Oui, on peut raconter une même histoire de bien des
façons différentes, en écrivant bien sûr, mais aussi
en parlant, en pleurant, en chantant ou même en dansant. Et même
en dansant de façons différentes. De là une proposition
chorégraphique. D’où s’écouleraient les mots sans les dire
le long du corps du fond de l’âme.
Pour Katya Montaignac, « "Raymond",
c’est Raymond Queneau, en hommage aux Exercices de style qui consistent
à relater une même anecdote sous divers registres narratifs.
C’est pourquoi j’ai cherché à écrire une chorégraphie
extrêmement basique, aussi inintéressante que peut l’être
la trame narrative des Exercices. Dans l’œuvre de Queneau, ce
n’est plus l’histoire ni son contenu qui importe mais la façon de la
raconter. Raymond suit un principe identique : une série
d’individus interprète successivement, en solo, une même structure
chorégraphique. L’intérêt est que chacun investisse le
solo en fonction de sa personnalité et choisisse ses propres partis
pris esthétiques ainsi que son environnement sonore. C’est pourquoi,
outre une variation sur le même thème, Raymond présente
une série de portraits ».
C’est ainsi que nous vîmes se succéder sur
scène un certain nombre d’« individus », danseurs
amateurs ou professionnels, tous venus raconter la même « histoire »
chorégraphique selon leur propre rythme, leur propre émotion,
leur propre sensualité. Chacun offrant courageusement au public rien
de moins que sa personnalité. L’ouverture du spectacle fut faite ce
soir-là par le Docteur Lydia
Schenker, médecin psychiatre, qui avait choisi comme « environnement
sonore » une cassette de entretiens de Jacques Lacan et Marcel
Czermak sur France-Culture. Tour à tour s'exprimèrent Maud
Legueult, professeur de danse contemporaine, Marianne
Miel, « polyvalente et prêt à tout »,
Coralie Bougier,
« Bretonne », Leslie
Cottreel, dentiste, Alaa Szendy-El-Kurdi, assistante de recherche à
l’ESSEC, Valentin
Ferenczi, mathématicien, et bien d’autres, sur des musiques aussi
variées que celles de Nat King Cole, Bela Bartok, Leonard Cohen, NTM
ou Jean-Sébastien Bach… Chacun dressant son autoportrait en graçon
manqué, sportive, rêveur, féline, ou danseur classique.
Tous les âges sont représentés dans la troupe, du retraité
Michel Potier
à l'élève de CM1 Cyrine, qui aime se dépeindre en Zazie. Après la série
de portraits, un final qui réunit sur scène tous les protagonistes
pour une répétition simultanée de leur interprétation
donne l’image d'une société cacophonique, où chacun cohabiterait
tout en restant enfermé dans l’univers qui est le sien. Ce(s) dernier(s)

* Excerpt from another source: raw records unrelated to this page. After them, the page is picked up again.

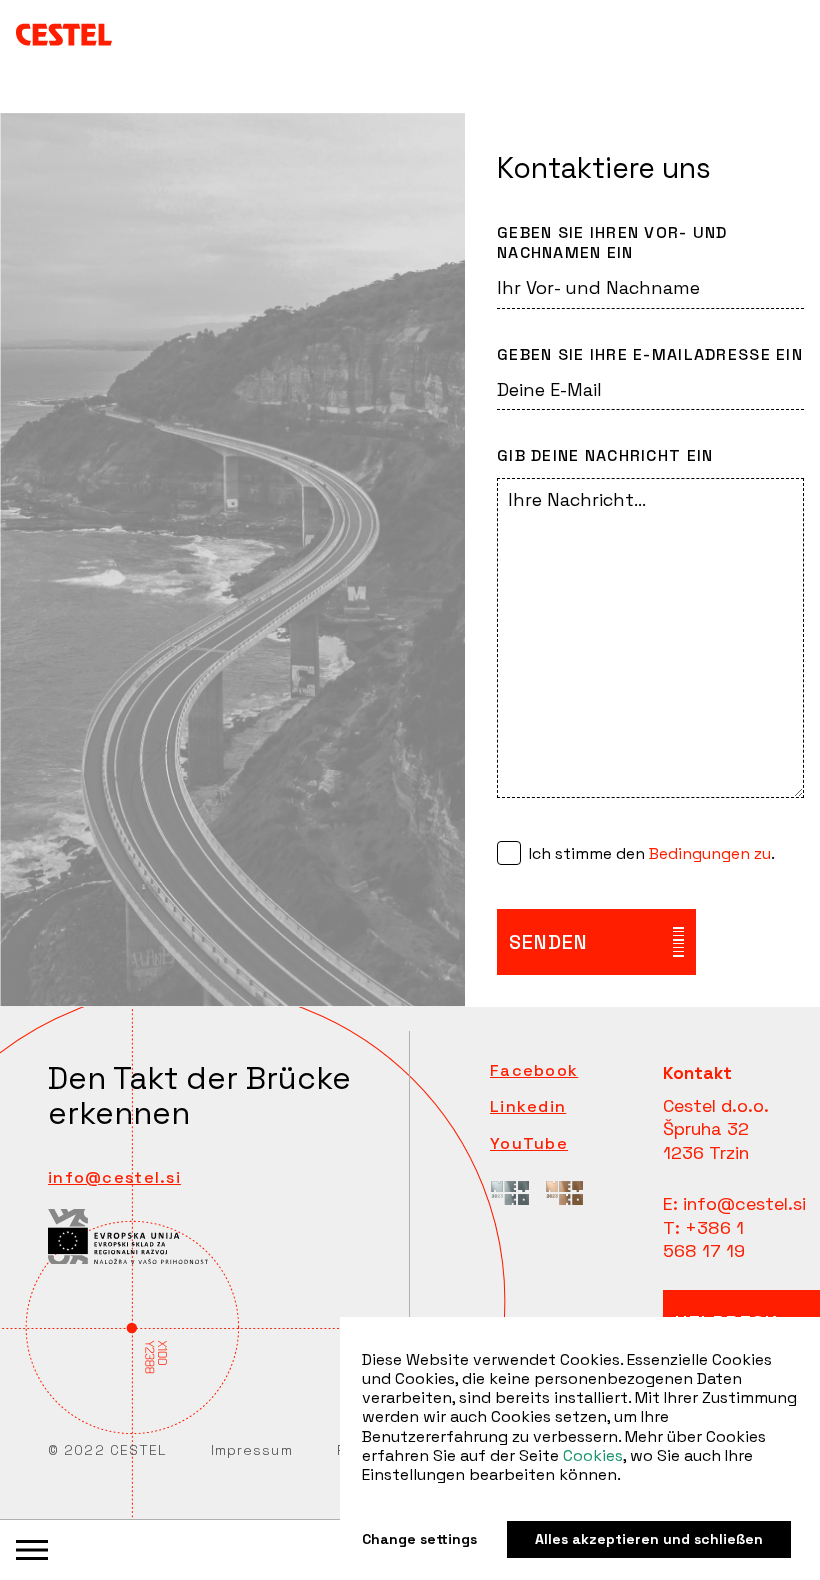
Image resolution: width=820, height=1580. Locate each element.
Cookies (593, 1455)
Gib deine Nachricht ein (605, 456)
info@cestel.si (114, 1177)
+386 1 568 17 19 (704, 1239)
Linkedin (528, 1107)
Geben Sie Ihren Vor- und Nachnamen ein (612, 243)
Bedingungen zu (710, 853)
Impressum (252, 1450)
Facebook (534, 1071)
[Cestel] (64, 33)
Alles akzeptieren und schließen (649, 1539)
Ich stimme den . (652, 854)
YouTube (529, 1144)
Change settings (419, 1539)
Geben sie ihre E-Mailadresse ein (650, 355)
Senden (548, 942)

« solo(s) » prend (ou prennent) une tournure apocalyptique.
Katya Montaignac avoue qu’elle voulait au départ
réaliser son spectacle seulement avec des danseurs amateurs, pensant
à tort, selon nous que la technique des professionnels
serait un frein au dévoilement de leur personnalité. Est-ce
à dire qu’un artiste accompli ne transcende pas la technique pour s’exprimer ?
Que le travail du style est un frein à l’expression ? En tout
cas, cette idée que le "métier" nuit à la fraîcheur
de l’art est pour le coup bien peu quenienne. Et c’est encore un euphémisme
que de dire que Queneau se souciait peu de dévoiler sa personnalité.
Aussi bien tous les styles des Exercices sont-ils fourbis par le seul et même
auteur, dont ils constituent une série de masques successifs. Mais
l’hommage a ses limite et si Katya Montaignac, pour qui la spontanéité
de l’expression semble une valeur, s’est bel et bien inspirée de Queneau,
ses intentions n'étaient visiblement pas les mêmes que celles
du futur fondateur de l'Oulipo. Or, si l’on considère le projet pour
lui-même, on ne peut que saluer l’idée astucieuse, le caractère
inventif et expérimental, la forte personnalité de cette jeune
compagnie créée en 1995 par le chorégraphe Vincent
Lahache, l’originalité du spectacle enfin, qui, de quelque manière
que ce soit, surprend et force à une réflexion sur l’expression
artistique.
La formule est modulable et le spectacle a une durée
variable selon le nombre d’interprètes. C’est au théâtre
Clavel, à Belleville, dans une petite salle d’une centaine de places,
toutes occupées, que nous avons vu le spectacle de la
compagnie La Gorgone. Depuis, elle l’a repris plus
de quinze fois et le nombre d’interprètes a atteint trente
personnes. Espérons qu’elle le reprenne encore souvent.